Architecture Overviews (Code Structure)

  • "The app uses a vertical slice architecture"
  • Component diagrams, data flow descriptions
  • Module responsibility descriptions
  • NOTE: This means internal code organization, which agents discover by reading source. External integration contracts (what calls this service, what it depends on, message schemas shared with other services) are NOT architecture overviews. Extract those as Caveats or Dependencies if they affect code correctness.

Code Structure Documentation

  • "The /src/controllers directory contains route handlers"
  • File tree listings
  • "Each module exports a default function"
  • Import/export patterns

Feature Lists

  • "The app supports OAuth, SAML, and LDAP"
  • Changelog entries
  • Release notes
  • Roadmap items

API Documentation

  • Endpoint descriptions, request/response schemas
  • Authentication flow descriptions
  • Rate limiting documentation
  • Unless the API has a non-discoverable caveat (then extract the caveat only)

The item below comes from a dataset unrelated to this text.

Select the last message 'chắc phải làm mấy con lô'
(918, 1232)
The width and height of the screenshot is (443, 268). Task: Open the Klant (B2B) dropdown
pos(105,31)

General Development Practices

  • "We use Git Flow"
  • "PRs require two approvals"
  • "Run the linter before committing"
  • Code style guides (enforced by tooling)

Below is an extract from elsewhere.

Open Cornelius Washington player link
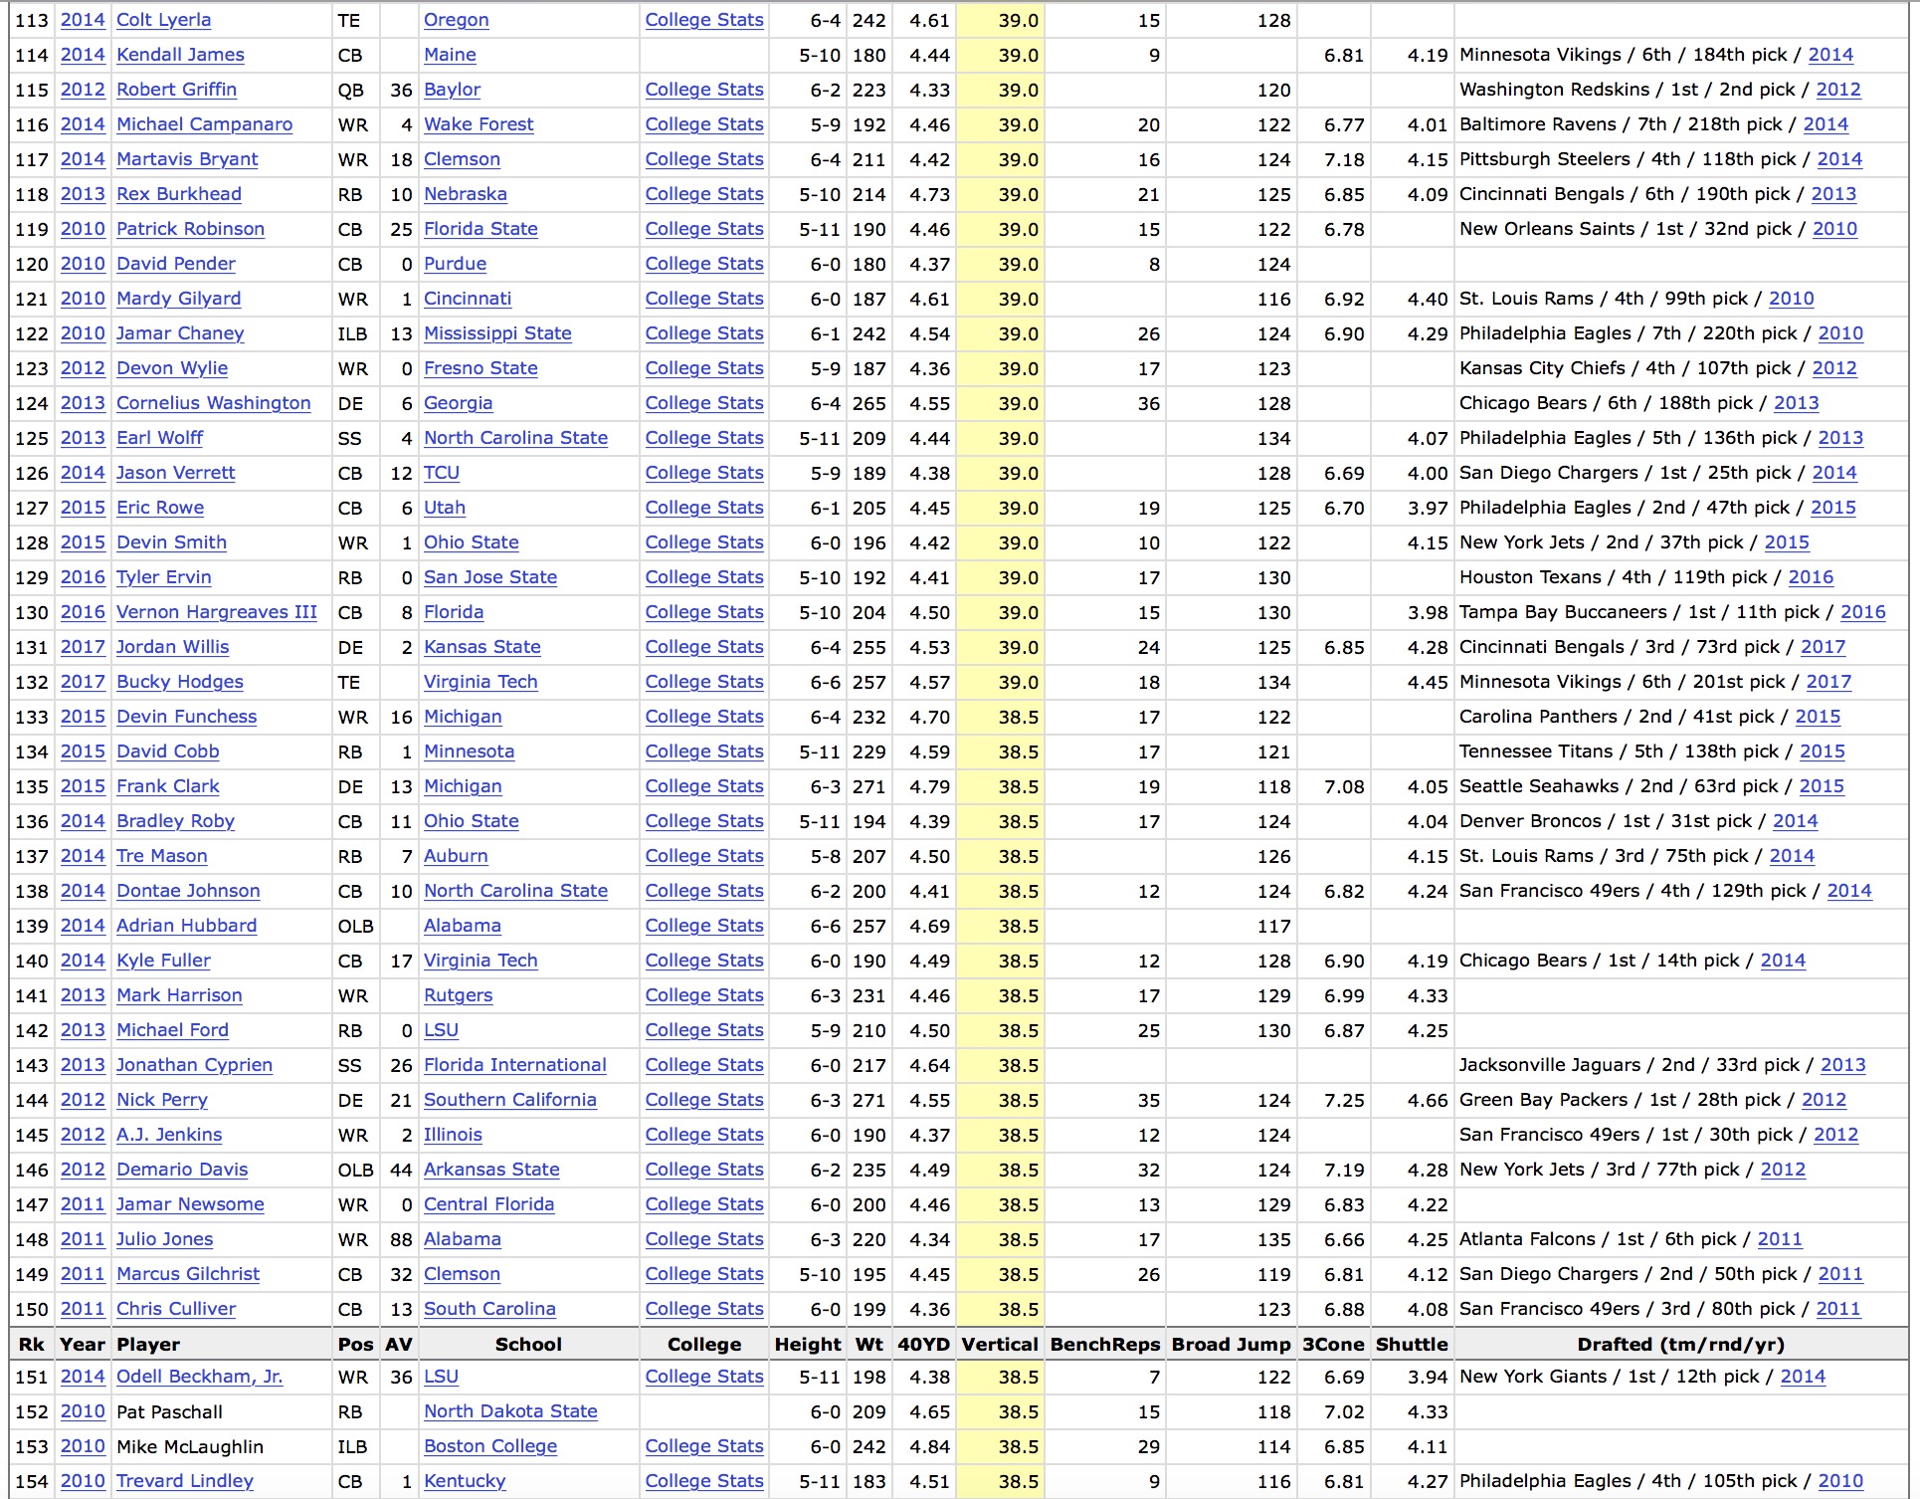The height and width of the screenshot is (1499, 1920). [x=213, y=403]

Tutorials and Walkthroughs

  • "Getting Started" guides
  • Step-by-step instructions for common tasks
  • Onboarding documentation
  • Unless a step contains a non-obvious command or caveat (extract just that item)

Source-Specific Guidance

README.md

  • Skip: project description, badges, feature lists, screenshots, license
  • Check: "Quick Start" or "Development" sections for non-obvious commands
  • Check: "Prerequisites" for version requirements not in manifests
  • Check: "Troubleshooting" or "Known Issues" for caveats

CONTRIBUTING.md

  • Skip: PR process, code review guidelines, style guides
  • Check: build/test commands with special flags
  • Check: "Before you start" sections for hidden requirements

package.json

  • Skip: dependencies list, metadata, standard scripts
  • Check:
    scripts
    for commands with non-obvious flags or pipelines
  • Check:
    engines
    only if it contradicts or adds to what's in .nvmrc/.node-version
  • Check:
    overrides
    /
    resolutions
    for forced dependency versions (potential caveat)

pyproject.toml

  • Skip: dependencies, metadata, standard tool config
  • Check:
    [tool.pytest.ini_options]
    for non-obvious test configuration
  • Check:
    [tool.setuptools]
    for unusual package discovery rules
  • Check: custom script entries for non-obvious commands

Makefile / justfile / Taskfile.yml

  • Skip: targets that are self-documenting (name matches action)
  • Check: targets with complex command chains or non-obvious flags
  • Check: variables that must be set externally
  • Check: targets that must run in specific order

docker-compose.yml

  • Skip: standard service definitions
  • Check: non-standard ports (anything other than the tool's default)
  • Check: required environment variables without defaults
  • Check: volume mounts that imply local setup requirements
  • Check: depends_on with conditions that imply startup order caveats

.env.example / .env.sample

  • Skip: variables with obvious names and example values
  • Check: variables where the required format is non-obvious
  • Check: variables that reference external services requiring setup
  • Check: comments indicating caveats or required values

Deduplication

  • Extract each fact exactly once. If multiple sources say the same thing, pick one and move on.
  • If two sources give conflicting information, ask the user which is correct before extracting.

Edge Cases

  • Deleted source files: If a manifest lists a file that no longer exists, treat the manifest as stale and regenerate.
  • Binary/non-text files: Skip silently.